Спустя много лет я увидел на Новодевичьем могилу, где покоятся: Коган Петр Семенович(1873-1932), историк литературы, профессор, президент Государственной Академии художественных наук, его жена Нолле-Коган Надежда Александровна(1888-1966), писательница, переводчик, и их сын Кулешов (Нолле) Александр Петрович(1921 -1990).Вот тогда и вспомнил про подаренную книгу. Сразу стало ясно: Нолле под псевдонимом Кулешов и А.П.Нолле – одно и то же лицо.

Фамилия Нолле, «привязанная» к имени его матери, говорила о себе сама.

...Надежда Александровна Нолле была очень близким человеком Александру Блоку. Еще за несколько лет до встречи с ним она стала страстной почитательницей поэта, даже анонимно посылала ему цветы. Их очное знакомство переросло в дружбу, сопровождалось активной перепиской. Приезжая в Москву, Блок останавливался на квартире у Коганов. В августе 1920 года Нолле ездила в Петроград, жила у Блоков месяц...

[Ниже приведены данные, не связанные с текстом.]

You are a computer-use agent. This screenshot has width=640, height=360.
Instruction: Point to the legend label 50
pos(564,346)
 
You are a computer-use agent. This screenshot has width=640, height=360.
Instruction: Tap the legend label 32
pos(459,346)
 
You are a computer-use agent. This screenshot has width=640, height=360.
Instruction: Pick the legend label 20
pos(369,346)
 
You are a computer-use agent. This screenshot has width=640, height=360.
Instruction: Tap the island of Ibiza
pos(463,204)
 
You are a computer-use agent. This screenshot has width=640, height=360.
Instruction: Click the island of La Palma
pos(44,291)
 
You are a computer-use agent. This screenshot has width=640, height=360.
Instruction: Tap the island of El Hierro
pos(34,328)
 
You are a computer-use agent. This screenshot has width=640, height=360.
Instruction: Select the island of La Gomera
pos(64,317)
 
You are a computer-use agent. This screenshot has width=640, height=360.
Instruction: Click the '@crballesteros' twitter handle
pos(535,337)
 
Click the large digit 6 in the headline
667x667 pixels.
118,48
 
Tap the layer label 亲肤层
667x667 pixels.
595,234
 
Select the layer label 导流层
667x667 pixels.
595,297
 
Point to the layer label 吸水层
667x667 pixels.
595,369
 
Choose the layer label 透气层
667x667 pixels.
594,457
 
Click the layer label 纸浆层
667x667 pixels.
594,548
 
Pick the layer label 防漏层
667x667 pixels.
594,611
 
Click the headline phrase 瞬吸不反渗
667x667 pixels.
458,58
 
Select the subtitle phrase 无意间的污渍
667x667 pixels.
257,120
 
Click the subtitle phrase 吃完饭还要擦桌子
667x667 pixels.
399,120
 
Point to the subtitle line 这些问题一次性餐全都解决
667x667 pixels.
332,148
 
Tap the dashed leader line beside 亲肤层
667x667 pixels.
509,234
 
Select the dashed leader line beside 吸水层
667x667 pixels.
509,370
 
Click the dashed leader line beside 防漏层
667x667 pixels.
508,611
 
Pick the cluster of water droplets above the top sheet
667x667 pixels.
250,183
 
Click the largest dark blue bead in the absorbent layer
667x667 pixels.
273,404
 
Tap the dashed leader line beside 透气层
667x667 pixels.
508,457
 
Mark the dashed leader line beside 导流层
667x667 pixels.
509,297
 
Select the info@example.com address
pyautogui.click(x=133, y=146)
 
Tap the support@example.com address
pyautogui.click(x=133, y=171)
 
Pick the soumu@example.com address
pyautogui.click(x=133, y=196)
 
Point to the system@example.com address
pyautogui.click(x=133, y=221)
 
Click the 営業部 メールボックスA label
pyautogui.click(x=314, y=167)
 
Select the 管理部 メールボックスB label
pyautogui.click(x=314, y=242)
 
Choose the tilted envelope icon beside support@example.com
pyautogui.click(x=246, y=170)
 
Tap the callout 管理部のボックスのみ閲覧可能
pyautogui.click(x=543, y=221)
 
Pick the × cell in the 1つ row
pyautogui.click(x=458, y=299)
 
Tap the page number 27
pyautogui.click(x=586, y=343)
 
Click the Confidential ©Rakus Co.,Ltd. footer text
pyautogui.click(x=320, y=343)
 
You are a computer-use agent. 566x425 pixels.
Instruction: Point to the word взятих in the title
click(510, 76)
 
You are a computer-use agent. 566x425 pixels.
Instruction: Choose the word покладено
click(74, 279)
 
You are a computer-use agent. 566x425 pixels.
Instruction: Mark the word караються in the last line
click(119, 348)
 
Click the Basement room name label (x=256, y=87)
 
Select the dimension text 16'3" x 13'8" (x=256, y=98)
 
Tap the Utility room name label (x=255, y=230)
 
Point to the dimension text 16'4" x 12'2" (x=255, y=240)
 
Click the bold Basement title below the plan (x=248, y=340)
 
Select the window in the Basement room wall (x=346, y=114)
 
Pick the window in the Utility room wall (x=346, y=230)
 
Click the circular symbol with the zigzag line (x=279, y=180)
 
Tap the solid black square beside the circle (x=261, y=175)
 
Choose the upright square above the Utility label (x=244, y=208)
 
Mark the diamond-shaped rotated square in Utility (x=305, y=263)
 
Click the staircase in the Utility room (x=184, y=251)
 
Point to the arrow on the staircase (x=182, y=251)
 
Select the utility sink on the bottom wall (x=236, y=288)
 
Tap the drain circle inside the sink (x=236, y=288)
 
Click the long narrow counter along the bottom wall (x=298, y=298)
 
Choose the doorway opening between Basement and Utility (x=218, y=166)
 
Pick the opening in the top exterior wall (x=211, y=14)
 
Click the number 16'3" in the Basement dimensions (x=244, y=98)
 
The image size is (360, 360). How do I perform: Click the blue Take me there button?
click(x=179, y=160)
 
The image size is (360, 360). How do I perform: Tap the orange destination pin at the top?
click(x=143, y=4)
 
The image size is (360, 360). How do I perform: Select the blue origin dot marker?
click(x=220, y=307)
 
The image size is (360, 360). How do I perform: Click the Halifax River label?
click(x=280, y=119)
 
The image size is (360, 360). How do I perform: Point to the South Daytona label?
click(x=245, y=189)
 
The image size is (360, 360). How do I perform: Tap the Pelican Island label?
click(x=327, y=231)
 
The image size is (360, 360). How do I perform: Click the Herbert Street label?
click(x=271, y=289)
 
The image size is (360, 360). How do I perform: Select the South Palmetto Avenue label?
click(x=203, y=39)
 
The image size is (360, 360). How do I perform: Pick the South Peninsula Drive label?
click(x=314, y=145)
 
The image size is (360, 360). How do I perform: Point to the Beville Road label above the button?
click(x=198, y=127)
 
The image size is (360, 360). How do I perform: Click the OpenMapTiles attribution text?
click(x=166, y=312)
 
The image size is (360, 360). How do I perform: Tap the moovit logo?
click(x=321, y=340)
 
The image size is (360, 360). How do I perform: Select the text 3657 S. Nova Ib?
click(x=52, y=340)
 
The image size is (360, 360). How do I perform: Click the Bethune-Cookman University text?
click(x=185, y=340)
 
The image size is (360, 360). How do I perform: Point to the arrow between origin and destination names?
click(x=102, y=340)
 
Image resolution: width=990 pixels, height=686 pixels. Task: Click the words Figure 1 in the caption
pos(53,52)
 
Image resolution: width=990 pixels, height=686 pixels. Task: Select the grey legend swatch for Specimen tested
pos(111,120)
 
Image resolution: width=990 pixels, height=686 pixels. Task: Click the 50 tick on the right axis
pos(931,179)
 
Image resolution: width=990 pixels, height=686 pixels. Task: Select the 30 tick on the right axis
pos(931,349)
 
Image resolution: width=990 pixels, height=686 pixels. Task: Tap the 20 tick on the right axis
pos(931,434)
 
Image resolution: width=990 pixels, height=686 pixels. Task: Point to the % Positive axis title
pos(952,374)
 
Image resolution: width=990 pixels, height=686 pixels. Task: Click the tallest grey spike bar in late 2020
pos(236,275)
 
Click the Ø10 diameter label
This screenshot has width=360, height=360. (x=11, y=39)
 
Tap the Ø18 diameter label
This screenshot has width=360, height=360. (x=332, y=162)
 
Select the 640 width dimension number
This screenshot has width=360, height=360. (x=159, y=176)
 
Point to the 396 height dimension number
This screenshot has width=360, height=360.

Из письма Блока к Надежде Александровне 8 января 1921:

«Жалейте и лелейте своего будущего ребенка; если он будет хороший, какой он будет мученик, – он будет расплачиваться за все, что мы наделали, за каждую минуту наших дней».

1924 год. Писатель-эмигрант Роман Гуль собирается поехать в Россию. Марина Цветаева пишет ему:

«...Где будете жить? В Москве? Хочу подарить Вам своих друзей Коганов, целую семью, все хорошие. Там блоковский мальчик растет – Саша, уже большой, три года. Это очень хороший дом...».

И в другом письме:

«Вы спрашивали о сыне Блока... Видела его годовалым ребенком: прекрасным, суровым, с блоковскими тяжелыми глазами (тяжесть в верхнем веке), с его изогнутым ртом. Похож – более нельзя... Видела подарки Блока этому мальчику: перламутровый фамильный крест, увитый розами (...) макет Арлекина из «Балаганчика»... Мальчик растет красивый и счастливый, в П.С.Когане он нашел самого любящего отца. А тот папа так и остался там – «на портрете».

Будут говорить «не блоковский» – не верьте: это негодяи говорят».